======== TEXTE ========

Eduard Hovy est également l'auteur ou le directeur de publication de quatre ouvrages et d'une centaine d'articles techniques. Il a fait partie des comités de rédaction de Computational Linguistics et du Journal of the Society of Natural Language Processing of Japan. Il est actuellement le président de l'Association of Machine Translation in the Americas (AMTA, et le vice-président de l'Association for Computational Linguistics (ACL).

[Entretien 27/08/1998 // Entretien 08/08/1999 // Entretien 02/09/2000]

*Entretien du 27 août 1998 (entretien original en anglais)

= Le multilinguisme sur le web est-il un atout ou une barrière?

Dans le contexte de la recherche documentaire et du résumé automatique de texte, le multilinguisme sur le web est un facteur qui ajoute à la complexité du sujet. Les gens écrivent dans leur propre langue pour diverses raisons : commodité, discrétion, communication à l'échelon local, mais ceci ne signifie pas que d'autres personnes ne soient pas intéressées de lire ce qu'ils ont à dire ! Ceci est particulièrement vrai pour les sociétés impliquées dans la veille technologique (disons une société informatique qui souhaite connaître tous les articles de journaux et périodiques japonais relatifs à son activité) et des services de renseignements gouvernementaux (ceux qui procurent l'information la plus récente, utilisée ensuite par les fonctionnaires pour décider de la politique, etc.). Un des principaux problèmes auquel ces services doivent faire face est la très grande quantité d'informations. Ils recrutent donc du personnel bilingue "passif" qui peut scanner rapidement les textes afin de mettre de côté ce qui est sans intérêt et de donner ensuite les documents significatifs à des traducteurs professionnels. Manifestement, une combinaison de résumé automatique de texte et de traduction automatique sera très utile dans ce cas. Comme la traduction automatique est longue, on peut d'abord résumer le texte dans la langue étrangère, puis effectuer une traduction automatique rapide à partir du résultat obtenu, en laissant à un être humain ou un classificateur de texte (du type recherche documentaire) le soin de décider si on doit garder l'article ou le rejeter.

Pour ces raisons, durant ces cinq dernières années, le gouvernement des Etats-Unis a financé des recherches en traduction automatique, en résumé automatique de texte et en recherche documentaire, et il s'intéresse au lancement d'un nouveau programme de recherche en informatique documentaire multilingue. On sera ainsi capable d'ouvrir un navigateur tel que Netscape ou Explorer, entrer une demande en anglais, et obtenir la liste des documents dans toutes les langues. Ces documents seront regroupés par sous-catégorie avec un résumé pour chacun et une traduction pour les résumés étrangers, toutes choses qui seraient très utiles.

En consultant MuST (multilingual information retrieval, summarization, and translation system), vous aurez une démonstration de notre version de ce programme de recherche, qui utilise l'anglais comme langue de l'utilisateur sur un ensemble d'environ 5.000 textes en anglais, japonais, arabe, espagnol et indonésien.

======== DONNÉES FOURNIES ========

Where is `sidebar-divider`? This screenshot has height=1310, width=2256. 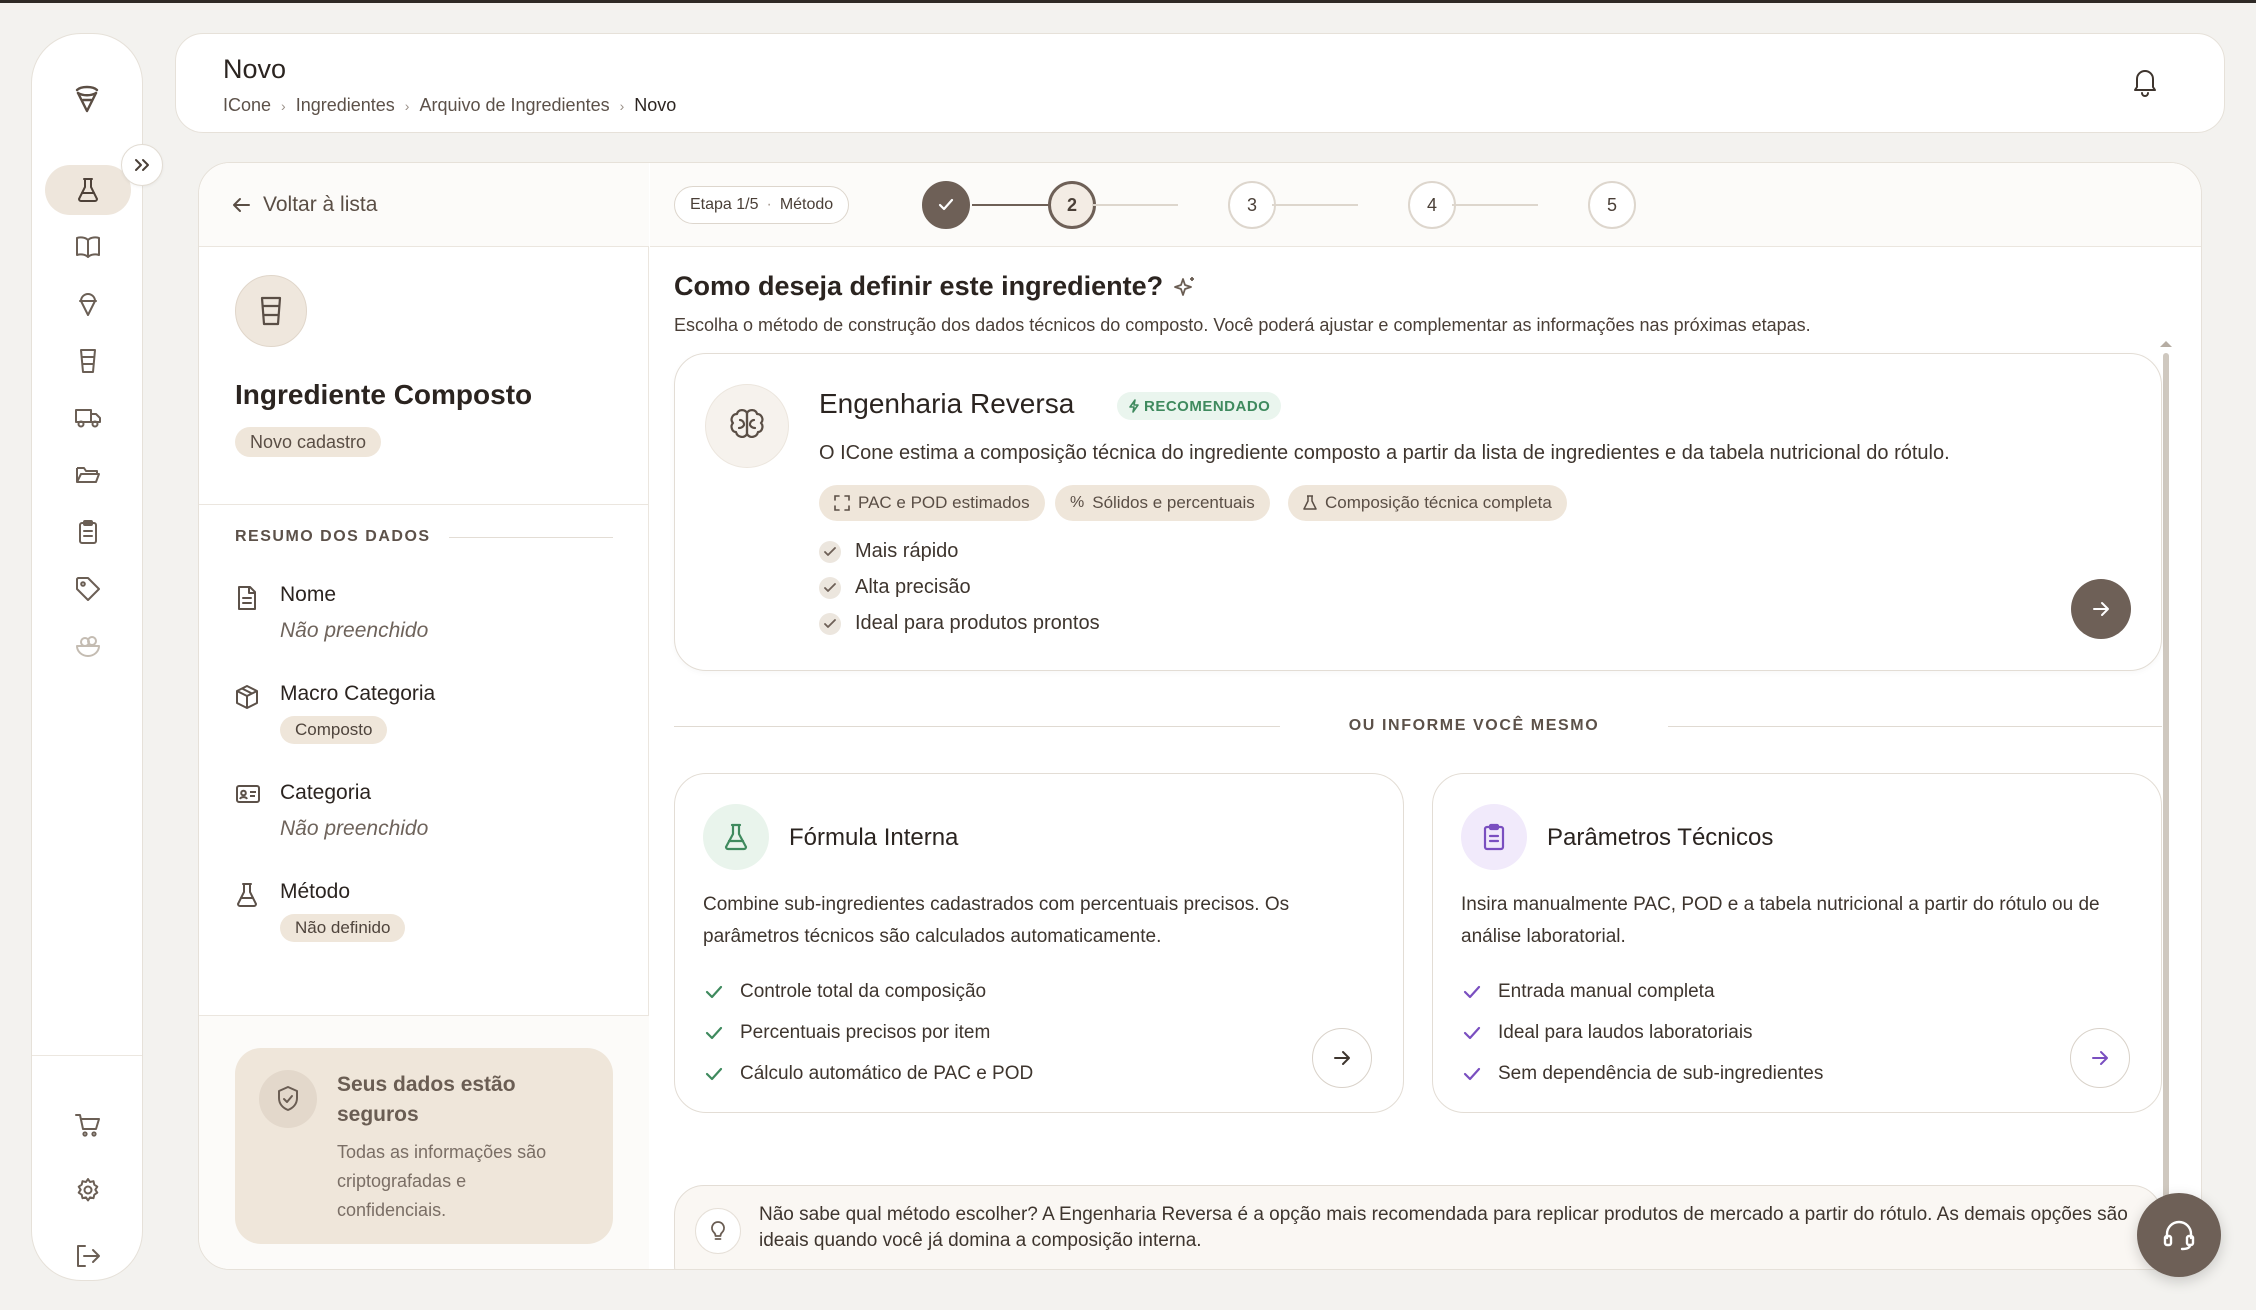
sidebar-divider is located at coordinates (87, 1056).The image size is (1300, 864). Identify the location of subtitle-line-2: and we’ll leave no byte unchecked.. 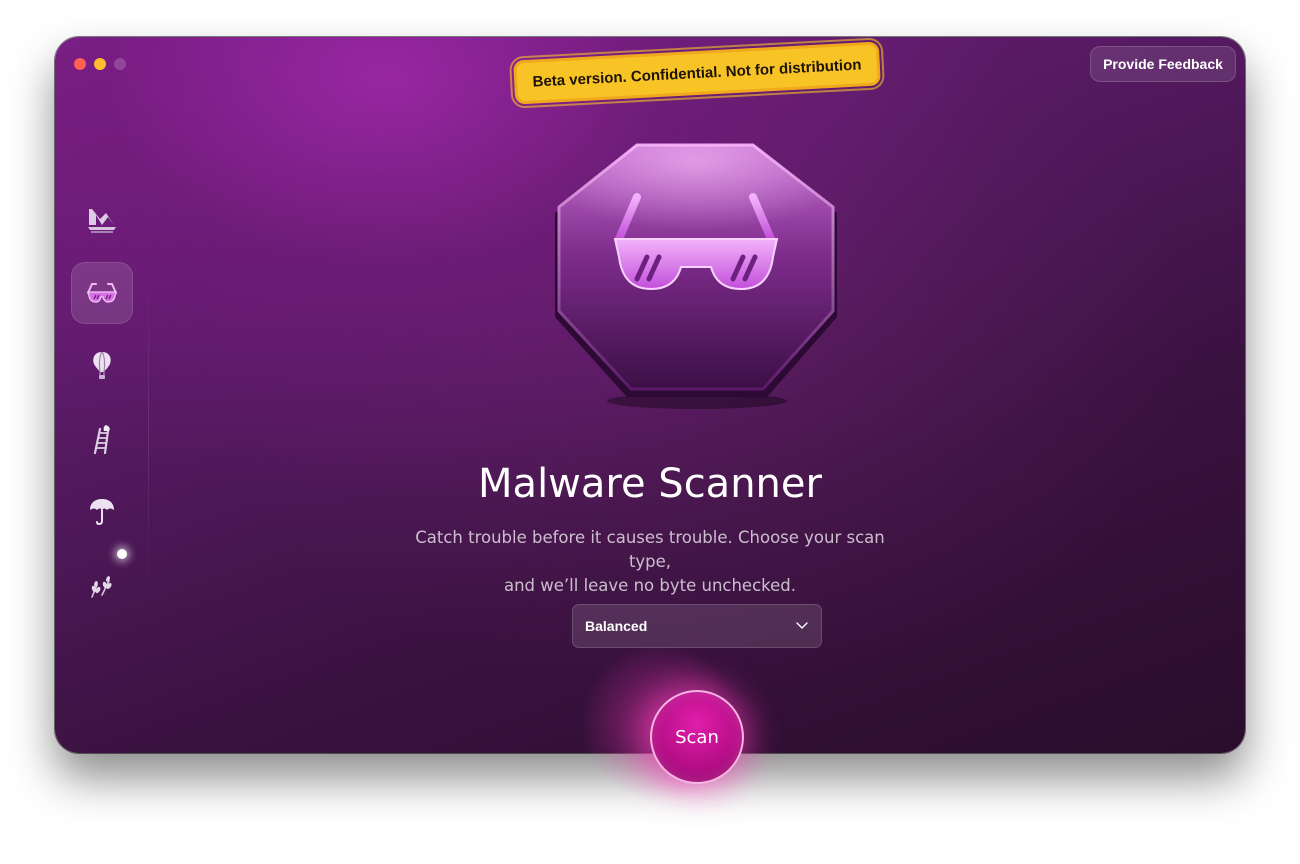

========

CONSIGNE 1: Dans l'entretien sur le multilinguisme sur le web, pourquoi faudrait-il résumer un texte dans la langue étrangère avant de le traduire automatiquement ? Répondez en une à trois phrases.
CONSIGNE 2: Dans l'entretien sur le multilinguisme, restituez le passage qui va de "[Entretien 27/08/1998 //" jusqu'à "ou une barrière?".
CONSIGNE 3: Rédigez la suite de l'entretien avec Eduard Hovy sur le multilinguisme sur le web, à partir de la dernière phrase donnée.

RÉPONSE 1: La traduction automatique est longue. On résume donc d'abord le texte dans la langue étrangère, puis on effectue une traduction automatique rapide de ce résumé. Un être humain ou un classificateur de texte décide ensuite s'il faut garder l'article ou le rejeter.

RÉPONSE 2:
[Entretien 27/08/1998 // Entretien 08/08/1999 // Entretien 02/09/2000]

*Entretien du 27 août 1998 (entretien original en anglais)

= Le multilinguisme sur le web est-il un atout ou une barrière?

RÉPONSE 3:
Entrez votre demande (par exemple, "baby", ou tout autre terme) et appuyez sur la touche Retour. Dans la fenêtre du milieu vous verrez les titres (ou bien les mots-clés, traduits). Sur la gauche vous verrez la langue de ces documents: "Sp" pour espagnol, "Id" pour indonésien, etc. Cliquez sur le numéro situé sur la partie gauche de chaque ligne pour voir le document dans la fenêtre du bas. Cliquez sur "Summarize" pour obtenir le résumé. Cliquez sur "Translate" pour obtenir la traduction (attention, les traductions en arabe et en japonais sont extrêmement lentes! Essayez plutôt l'indonésien pour une traduction rapide mot à mot).

Ce programme de démonstration n'est pas (encore) un produit. Nous avons de nombreuses recherches à mener pour améliorer la qualité de chaque étape. Mais ceci montre la direction dans laquelle nous allons.

*Entretien du 8 août 1999 (entretien original en anglais)

= Quoi de neuf depuis notre premier entretien?

Durant les douze derniers mois, j'ai été contacté par un nombre surprenant de nouvelles sociétés et start-up en technologies de l'information. La plupart d'entre elles ont l'intention d'offrir des services liés au commerce électronique (vente en ligne, échange, collecte d'information, etc.). Etant donné les faibles résultats des technologies actuelles du traitement de la langue naturelle - ailleurs que dans les centres de recherche - c'est assez surprenant. Quand avez-vous pour la dernière fois trouvé rapidement une réponse correcte à une question posée sur le web, sans avoir eu à passer en revue pendant un certain temps des informations n'ayant rien à voir avec votre question? Cependant, à mon avis, tout le monde sent que les nouveaux développements en résumé automatique de texte, analyse des questions, etc., vont, je l'espère, permettre des progrès significatifs. Mais nous ne sommes pas encore arrivés à ce stade.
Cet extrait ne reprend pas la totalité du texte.